Andreas Munch Studying Anatomy, 1886.
Andreas Munch Studying Anatomy, 1886. Photograph: Munchmuseet

There’s the Munch we know and love, you might think – master of jealousy, mortality, neurosis, despair. A bleary picture of two figures in a darkened bar looks nearly tense (though the text goes on about women’s liberation). There is a shadowy lithograph of the French poet Stéphane Mallarmé staring out of half-light, and Munch’s celebrated portrait of Ibsen crackling in the dark fug of the Grand Cafe in Kristiania (now Oslo). But pretty soon you may find yourself looking for Munch.

Not the worm, the amoeba, the violent radiowaves or the lone figures hunched on darkling shores, not the vampire madonnas or syphilitic lovers, shadows leaking like stains from their bodies; just something to connect these deathless archetypes with the portraits on show.
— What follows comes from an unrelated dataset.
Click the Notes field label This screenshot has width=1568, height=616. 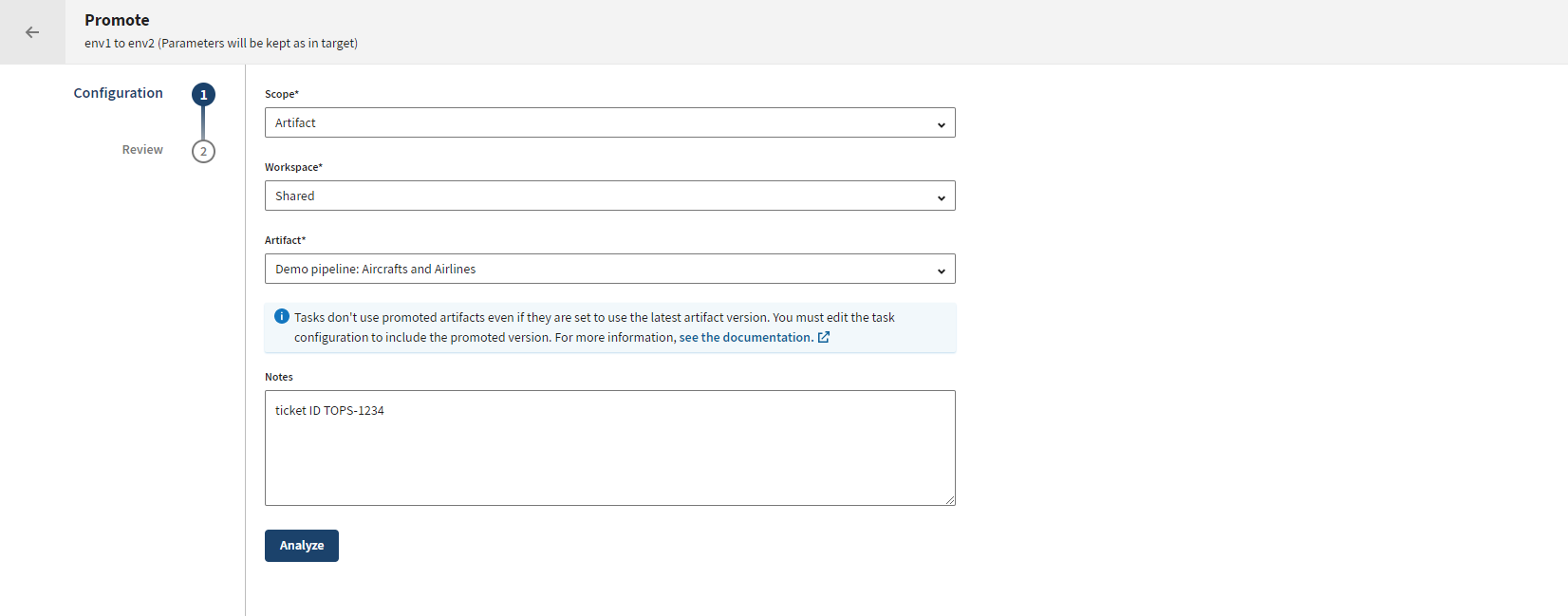pos(279,377)
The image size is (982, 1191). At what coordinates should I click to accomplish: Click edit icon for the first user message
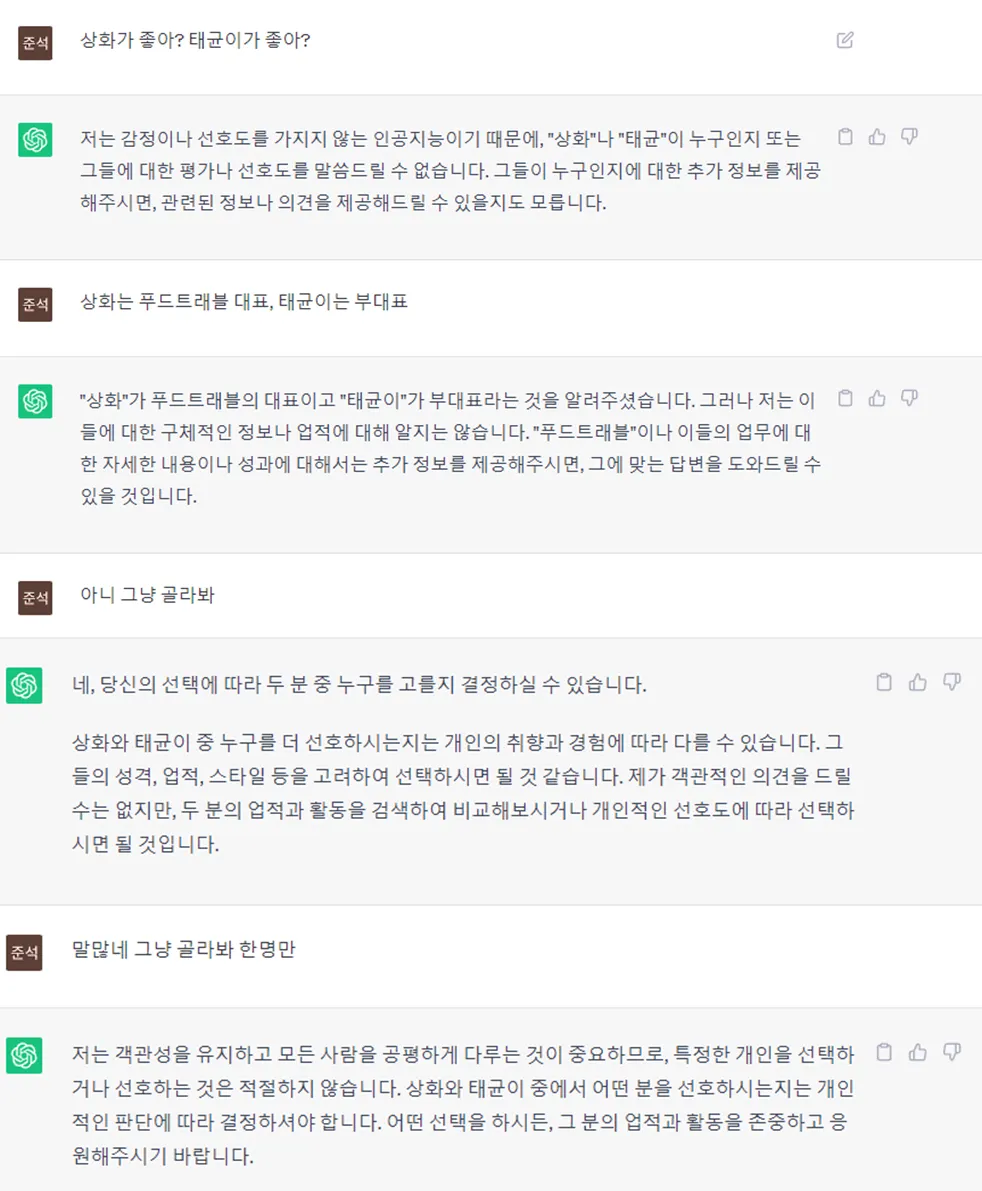[x=845, y=41]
The Brooch. Eva Mudocci, Edvard Munch, 1902.
The Brooch, 1902, a lithograph of the British violinist Eva Mudocci. Photograph: Private collection, courtesy of Peder Lund

Take the lithograph of violinist Eva Mudocci (born Evangeline Muddock in Brixton, London). Munch propped the litho stone on an easel, like a canvas, to draw her directly from life. Long black hair in swirling continuum around a pale face, with its large dark eyes, the image irresistibly invokes the more famous series of Madonnas it inspired, with their lassos of undulating hair. So why not mention, or even show, a Madonna? Perhaps because Munch and Mudocci were introduced by the composer Frederick Delius, there’s a scrappy little litho of him instead.

To ignore the way Munch transformed even formal, full-length portraits into universal visions of anguish is bizarre, especially given the exemplary accounts in the catalogue. But the show’s definition of portraiture is determinedly narrow. It sometimes seems as if a work qualifies for entry because there are supporting anecdotes or documents; as if biography trumped image.

And though Nietzsche is regularly mentioned, Munch’s stupendous portrait of the philosopher on a bridge beneath a Scream-style sky is not here in any of its versions. It can’t be because the likeness was imaginary – the two never met – for Munch’s self-portrait as a corpse is included. And here the show havers, incomprehensibly. Munch with a skeleton arm gets in, but none of the great self-portraits are here in all their exuberant miserabilism. Not even the astoundingly poignant painting of himself – or anyone facing their end – standing between the clock and the bed, time ticking down to zero.

Of course Munch is intermittently here in the brilliant primary colours, the blinded eyes and vibrating haloes; in the double portraits where characters are opposed; in the skeins of brushstrokes that flow like tidal currents around the outlandish shapes he coined. He is also present, it must be conceded, as a member of this affluent society of sitters, always well known, well collected.

With only around a 10th of Munch’s 400 and more painted portraits here, the emphasis is on the sometimes baffling selection of loans. Surely the show could have been larger, stronger, with more significant works from Norway, or at least some concession to the scale of Munch’s imagination that put wild portraits of the mistress who shot him, for instance, over tediously traditional portraits of his chauffeur.